〜Mission05:『〈神龍〉起動』①〜
広島・呉軍港。キサラギから辞令を受けた翌日の昼過ぎ、アヤネと付き人の女性士官2人が軍用ジェットヘリで呉に降り立つ。
ヘリポートには出迎えの技術士官が数名、アヤネの到着を待っていた。
「出迎え、ご苦労様です」
アヤネと女性士官2人が出迎えの技術士官達に敬礼をする。
アヤネの敬礼に倣い出迎えの技術士官も敬礼で返す。
「お待ちしていました。ヒヨク大佐。今回の訪問はご視察……と聞いておりますが……」
呉軍港の技術士官長が腰を低くして、呉軍港にも届いている辞令の内容を確認する。
「そうですね。現状の確認と、あなた達のお尻をひっぱたきに来ました」
アヤネが技術士官長に笑顔でそう答える。
技術士官長は遥かに年下ではあるが、キサラギ中将お抱えのアヤネにそう言われ、笑顔で答えてくるアヤネの表情に恐れを感じたのか眉尻がピクピクと痙攣する。
「竣工が1ヵ月遅れになっていると中将から聞いています。原因は分かっているのですか?」
歩きながら技術士官長に、アヤネが遅れの理由を問いただす。
「はっ。エンジン部のマテリアル・ドライブへのバイパスが上手くいかず……」
技術士官長がアヤネに申し訳なさそうに答える。
アヤネは技術士官の言い訳とも取れる理由を無言で聞きながら〈神舞〉の開発がされているドックへと向かう。
「……今までにない技術があるのは私も承知しています。ですが、議会で新部隊の承認が可決された今、それを理由に工期を伸ばし「間に合いませんでした」は通りませんよ」
技術士官長はアヤネの辛辣な言葉に落ち込んでしまう。
「ごめんなさい。現場の状況も理解していない私に言われる筋合いはないと思いますが、ここからは竣工まで技術士官の意地を見せてください」
アヤネは自分の辛辣な言葉に落ち込んでしまった技術士官達を気遣って、フォローとも激励とも思える言葉を続けた。
そのアヤネの気遣いを察した技術士官長は「はい!」と敬礼で答える。
開発ドックまで降りてくると、〈神舞〉の外装部に太さが人間程もあるケーブルに繋がれた〈神舞〉の姿が見え、各所で溶接の光と音が聞こえてくる。
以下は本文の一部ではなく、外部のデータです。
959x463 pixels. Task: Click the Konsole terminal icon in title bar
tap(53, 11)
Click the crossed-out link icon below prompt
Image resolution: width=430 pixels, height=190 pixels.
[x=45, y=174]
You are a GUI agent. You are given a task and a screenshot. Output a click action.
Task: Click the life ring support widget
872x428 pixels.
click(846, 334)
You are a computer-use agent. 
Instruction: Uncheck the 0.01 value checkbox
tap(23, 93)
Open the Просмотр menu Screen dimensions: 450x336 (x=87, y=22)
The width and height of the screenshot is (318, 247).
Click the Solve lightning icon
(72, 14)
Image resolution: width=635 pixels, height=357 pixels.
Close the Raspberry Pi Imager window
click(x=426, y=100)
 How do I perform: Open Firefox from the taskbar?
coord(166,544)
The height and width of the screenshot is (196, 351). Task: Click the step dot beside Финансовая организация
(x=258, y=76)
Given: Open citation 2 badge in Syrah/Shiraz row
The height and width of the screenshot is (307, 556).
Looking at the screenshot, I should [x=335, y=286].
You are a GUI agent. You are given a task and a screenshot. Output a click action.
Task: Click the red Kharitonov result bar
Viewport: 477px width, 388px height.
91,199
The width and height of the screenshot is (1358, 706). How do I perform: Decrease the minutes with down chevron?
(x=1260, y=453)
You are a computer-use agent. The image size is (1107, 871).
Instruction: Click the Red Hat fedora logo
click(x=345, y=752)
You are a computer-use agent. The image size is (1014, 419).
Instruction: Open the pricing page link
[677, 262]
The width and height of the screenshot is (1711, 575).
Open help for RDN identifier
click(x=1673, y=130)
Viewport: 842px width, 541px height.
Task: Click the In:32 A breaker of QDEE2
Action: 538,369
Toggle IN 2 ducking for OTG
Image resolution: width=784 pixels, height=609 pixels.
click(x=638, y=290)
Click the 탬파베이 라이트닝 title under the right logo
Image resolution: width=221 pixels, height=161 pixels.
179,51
「外装部は数日で終わる予定ですが、問題は内部構造でして……」
技術士官長が現在の問題点をアヤネに説明する。
「……。分かりました。ではマテリアル・ドライブを動かせる私が居る間に問題点を解決しましょう。技術士官の皆さんにはご無理を言うかも知れませんが、ご協力をお願いします」
アヤネは赴いたからには自分も開発に協力すると技術士官達に答える。
アヤネと付き人の女性士官2人は、一度荷物を軍の宿泊施設へ置きに行き、黒いロングの髪を束ねて軍服から技術士官と同じ作業着に着替えドックへ戻ったアヤネは、〈神舞〉のブリッジへ入り艦長席に着く。
「それでは、マテリアル・ドライヴを起動します。艦内作業者に連絡を入れてください」
付き人の女性士官2人も定位置に着き「はい」と答える。
女性士官が手元の端末に触れると、キーボードのようなものが空中に現れそれを操作する。
『今からマテリアル・ドライヴの機動を行います。近くで作業している方は気を付けてください』
艦内に女性士官の声が響き渡る。
艦内連絡が行き届いたことを確認し、アヤネが艦長席の両側肘掛にある球形のコンソールに手を乗せると、暗かったブリッジの照明に明りが灯り周囲が明るくなる。